======== Page extract

In order to identify the residues in Vpu that are important for binding to BST-2, plasmids encoding Vm-E mutants with triple-amino acid substitutions in TMD of Vpu (amino acids 5–27) were constructed with non-alanine to alanine residues and alanine to the same hydrophobic valine residues (Figure 4a). All mutants were expressed well in transfected HEK293T cells (Figure 4b). Among the eight triple-amino acids-substituted mutants, mVm11-13-E, mVm14-16-E, mVm17-19-E, mVm20-22-E, mVm26-28-E had markedly reduced BRET signal (Figure 4b). In order to determine the specific amino acids responsible for the interaction between Vpu and BST-2, each amino acid in Vm-E from positions 11 to 22 and 26 to 28 was mutated with non-alanine to alanine residues and alanine to valine residues (Figure 4c). All mutants had the same expression levels compared with Vm-E (Figure 4d). The mVm18-E and mVm22-E mutants showed significantly decreased BRET ratio, and mVm11-E mutant had decreased BRET ratio to a lesser extent (Figure 4d). Unexpectedly, some triple substitutions in the Vm TMD had significantly decreased BRET signal, such as mVm14-16-E and mVm26-28-E, but none of a single mutation of the three residues generated such an effect.

================

▶ Required action:
In the passage on Vpu and BST-2 binding, which two single-residue mutants showed a significantly decreased BRET ratio? The material after this is separate from the passage on Vpu and BST-2 binding.

======== Recorded information

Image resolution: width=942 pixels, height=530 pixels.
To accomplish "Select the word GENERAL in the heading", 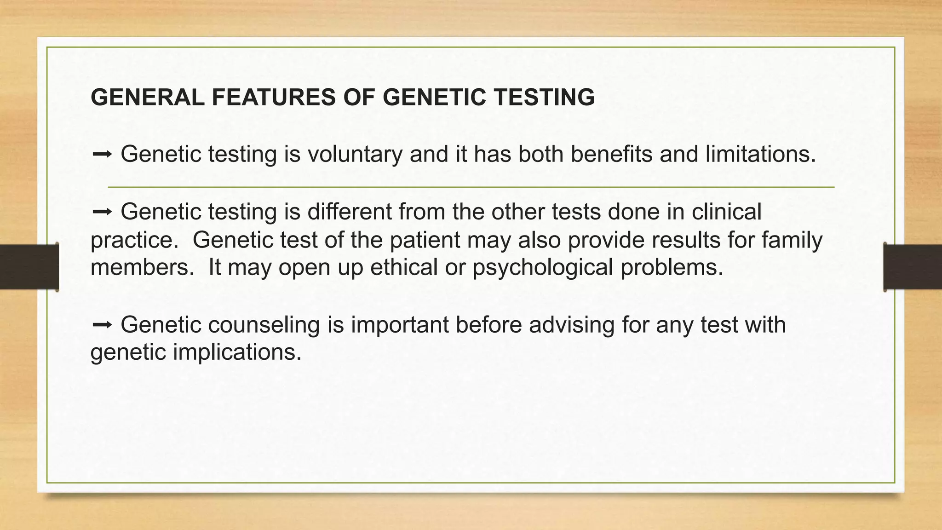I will pos(147,98).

================

▶ Task response:
mVm18-E and mVm22-E.